The <tests> element contains the <contribs> element too: here you can find the generalities this contains the list of all the contributors that have participated in the Implementation Report activity.

B.2 The Report Submission Template

The template has to be filled by the company following the rules described in Section 3. An excerpt of the Template is shown below.

<system-report name="YOUR-SYSTEM-NAME-HERE">
<testimonial> YOUR-WELL-FORMED-TESTIMOMIAL-CONTENT-HERE</testimonial>
<assert id="Id1" res="pass|fail|not-impl">OPTIONAL-NOTES-HERE</assert>
        [...]
<assert id="Idn" res="pass|fail|not-impl">OPTIONAL-NOTES-HERE</assert>
</system-report>

B.3 The Stylesheet

A specific stylesheet transforms the meta markup language used to write the tests into valid SSML documents (the stylesheet structure is described in Appendix A.6). The output of the stylesheet presents three valid SSML documents containing respectively the instructions, the reference text and the test itself. Parameterization is used so that a single stylesheet may be used for producing all three documents.
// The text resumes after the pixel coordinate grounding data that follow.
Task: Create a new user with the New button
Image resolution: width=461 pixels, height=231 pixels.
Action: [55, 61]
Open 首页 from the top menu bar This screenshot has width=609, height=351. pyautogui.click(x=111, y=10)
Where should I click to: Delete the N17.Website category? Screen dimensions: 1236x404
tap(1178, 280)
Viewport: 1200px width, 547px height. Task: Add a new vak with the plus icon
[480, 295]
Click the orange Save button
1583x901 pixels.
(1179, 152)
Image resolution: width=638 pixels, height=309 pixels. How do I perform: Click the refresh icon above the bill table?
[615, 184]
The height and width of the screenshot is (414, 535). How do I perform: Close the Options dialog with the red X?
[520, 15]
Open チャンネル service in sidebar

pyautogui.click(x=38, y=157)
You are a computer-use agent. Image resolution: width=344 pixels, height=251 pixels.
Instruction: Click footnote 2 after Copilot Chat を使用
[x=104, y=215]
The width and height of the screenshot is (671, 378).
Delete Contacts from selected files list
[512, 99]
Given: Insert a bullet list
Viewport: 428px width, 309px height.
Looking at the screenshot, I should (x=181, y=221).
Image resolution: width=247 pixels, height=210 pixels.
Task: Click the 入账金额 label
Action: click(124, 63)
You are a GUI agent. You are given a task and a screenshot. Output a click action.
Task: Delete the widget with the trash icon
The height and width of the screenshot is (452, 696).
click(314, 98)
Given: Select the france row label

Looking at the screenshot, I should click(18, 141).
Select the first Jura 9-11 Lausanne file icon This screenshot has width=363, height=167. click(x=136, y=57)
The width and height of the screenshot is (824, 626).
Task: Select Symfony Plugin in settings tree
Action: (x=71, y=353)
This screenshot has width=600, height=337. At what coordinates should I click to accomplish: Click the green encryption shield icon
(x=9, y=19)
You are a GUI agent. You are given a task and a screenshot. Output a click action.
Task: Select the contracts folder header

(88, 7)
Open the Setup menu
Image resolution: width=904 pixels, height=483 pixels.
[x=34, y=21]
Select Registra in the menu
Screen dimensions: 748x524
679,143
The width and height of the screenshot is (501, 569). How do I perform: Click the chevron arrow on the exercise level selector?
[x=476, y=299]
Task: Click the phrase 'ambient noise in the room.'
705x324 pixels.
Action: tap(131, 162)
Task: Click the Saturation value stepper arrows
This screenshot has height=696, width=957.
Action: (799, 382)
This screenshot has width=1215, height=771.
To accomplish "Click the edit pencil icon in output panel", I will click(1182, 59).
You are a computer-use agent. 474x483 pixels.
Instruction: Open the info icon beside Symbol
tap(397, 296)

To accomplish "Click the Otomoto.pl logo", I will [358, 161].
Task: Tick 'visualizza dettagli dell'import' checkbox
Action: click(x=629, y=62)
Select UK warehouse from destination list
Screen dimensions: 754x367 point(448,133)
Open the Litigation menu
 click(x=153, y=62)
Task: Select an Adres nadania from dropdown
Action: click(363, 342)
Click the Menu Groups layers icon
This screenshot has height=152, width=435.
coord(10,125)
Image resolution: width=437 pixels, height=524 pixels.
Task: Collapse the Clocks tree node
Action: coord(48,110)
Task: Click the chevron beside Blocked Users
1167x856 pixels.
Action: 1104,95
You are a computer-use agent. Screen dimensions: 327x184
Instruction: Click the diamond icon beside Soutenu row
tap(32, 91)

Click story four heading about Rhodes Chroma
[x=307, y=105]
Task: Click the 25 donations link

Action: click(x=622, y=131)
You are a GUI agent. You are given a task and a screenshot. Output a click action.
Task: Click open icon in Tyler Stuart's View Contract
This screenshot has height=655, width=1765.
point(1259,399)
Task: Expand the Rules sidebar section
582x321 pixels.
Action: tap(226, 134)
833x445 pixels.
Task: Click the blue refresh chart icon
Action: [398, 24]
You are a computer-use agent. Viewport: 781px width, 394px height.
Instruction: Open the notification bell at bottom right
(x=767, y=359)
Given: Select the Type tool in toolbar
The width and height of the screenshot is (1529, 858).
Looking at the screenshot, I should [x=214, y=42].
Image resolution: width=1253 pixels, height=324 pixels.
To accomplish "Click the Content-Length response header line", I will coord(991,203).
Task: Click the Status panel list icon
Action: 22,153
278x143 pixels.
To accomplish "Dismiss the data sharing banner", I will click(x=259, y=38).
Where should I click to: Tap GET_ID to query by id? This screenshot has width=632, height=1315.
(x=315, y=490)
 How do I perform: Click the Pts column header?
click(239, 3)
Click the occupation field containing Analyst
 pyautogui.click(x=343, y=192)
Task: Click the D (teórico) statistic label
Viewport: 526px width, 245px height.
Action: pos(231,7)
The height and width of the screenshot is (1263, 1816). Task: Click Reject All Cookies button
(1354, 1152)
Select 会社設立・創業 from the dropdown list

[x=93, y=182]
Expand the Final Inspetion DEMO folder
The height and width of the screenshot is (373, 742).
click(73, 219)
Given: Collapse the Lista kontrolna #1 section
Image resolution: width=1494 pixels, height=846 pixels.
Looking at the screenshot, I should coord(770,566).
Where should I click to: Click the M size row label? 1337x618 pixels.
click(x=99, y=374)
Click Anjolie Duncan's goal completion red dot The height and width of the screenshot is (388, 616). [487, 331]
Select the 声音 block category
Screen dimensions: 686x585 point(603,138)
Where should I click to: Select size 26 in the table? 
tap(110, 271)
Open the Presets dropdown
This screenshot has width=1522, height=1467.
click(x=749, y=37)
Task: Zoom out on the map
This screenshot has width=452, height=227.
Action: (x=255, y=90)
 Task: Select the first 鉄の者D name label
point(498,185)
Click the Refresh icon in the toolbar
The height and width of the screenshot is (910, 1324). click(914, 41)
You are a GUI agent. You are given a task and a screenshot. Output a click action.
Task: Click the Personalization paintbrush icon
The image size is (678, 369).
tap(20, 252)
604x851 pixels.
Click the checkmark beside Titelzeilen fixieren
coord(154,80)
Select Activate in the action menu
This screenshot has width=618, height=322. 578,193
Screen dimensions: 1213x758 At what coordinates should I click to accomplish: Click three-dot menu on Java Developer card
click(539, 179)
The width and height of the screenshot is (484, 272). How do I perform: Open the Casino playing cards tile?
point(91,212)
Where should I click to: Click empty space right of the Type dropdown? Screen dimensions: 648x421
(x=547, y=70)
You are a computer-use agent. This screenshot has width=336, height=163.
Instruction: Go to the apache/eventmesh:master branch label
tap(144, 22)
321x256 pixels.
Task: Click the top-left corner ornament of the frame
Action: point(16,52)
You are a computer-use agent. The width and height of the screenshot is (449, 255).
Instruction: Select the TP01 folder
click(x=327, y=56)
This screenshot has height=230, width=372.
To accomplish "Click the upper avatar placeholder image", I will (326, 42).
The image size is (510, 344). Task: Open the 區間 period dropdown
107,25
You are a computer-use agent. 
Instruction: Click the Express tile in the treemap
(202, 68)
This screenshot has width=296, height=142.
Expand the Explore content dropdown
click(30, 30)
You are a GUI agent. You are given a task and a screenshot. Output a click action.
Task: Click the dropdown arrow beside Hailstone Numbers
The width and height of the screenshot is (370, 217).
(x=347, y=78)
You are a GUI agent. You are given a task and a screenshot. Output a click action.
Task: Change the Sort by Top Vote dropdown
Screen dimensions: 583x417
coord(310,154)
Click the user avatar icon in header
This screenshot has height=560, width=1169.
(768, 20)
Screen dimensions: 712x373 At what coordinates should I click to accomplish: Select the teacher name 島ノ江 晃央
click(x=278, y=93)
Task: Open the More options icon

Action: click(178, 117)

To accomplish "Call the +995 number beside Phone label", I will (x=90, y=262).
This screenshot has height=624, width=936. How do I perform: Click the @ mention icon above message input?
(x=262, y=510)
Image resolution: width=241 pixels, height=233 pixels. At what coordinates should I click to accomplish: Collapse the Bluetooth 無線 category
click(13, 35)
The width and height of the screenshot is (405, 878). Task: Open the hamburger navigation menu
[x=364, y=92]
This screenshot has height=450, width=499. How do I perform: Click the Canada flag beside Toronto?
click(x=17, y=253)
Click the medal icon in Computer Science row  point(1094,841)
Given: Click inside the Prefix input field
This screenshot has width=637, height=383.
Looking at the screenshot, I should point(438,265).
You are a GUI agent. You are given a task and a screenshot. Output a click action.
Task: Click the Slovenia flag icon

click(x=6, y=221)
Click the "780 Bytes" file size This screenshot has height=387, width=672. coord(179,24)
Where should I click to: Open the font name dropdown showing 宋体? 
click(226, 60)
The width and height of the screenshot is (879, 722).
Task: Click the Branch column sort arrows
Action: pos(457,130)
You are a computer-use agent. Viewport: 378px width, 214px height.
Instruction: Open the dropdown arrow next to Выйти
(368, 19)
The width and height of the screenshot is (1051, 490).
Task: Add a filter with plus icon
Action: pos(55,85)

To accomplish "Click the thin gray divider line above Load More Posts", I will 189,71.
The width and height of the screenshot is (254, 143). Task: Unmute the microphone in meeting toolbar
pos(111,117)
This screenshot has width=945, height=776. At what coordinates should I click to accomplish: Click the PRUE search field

Appendix C - Acknowledgements

The Voice Browser Working Group would like to acknowledge the contributions of several individuals:

Paolo Baggia (Loquendo) to manage the entire SSML-IR work activity.
Dave Burke (Voxpilot) for generating the stylesheet used to author SSML tests.
Sheyla Militello (Loquendo) for developing the evaluation criteria to classify the tests.
Gianluca Gagliati (Loquendo) for building and maintaining the Loquendo Web site that allowed contributors to manage and execute the assertions and tests.
All the contributors that allowed for the realization of this activity.

Thanks to Dave Raggett, Jim Larson, Scott Mc Glashan, Max Froumentin for the important management support.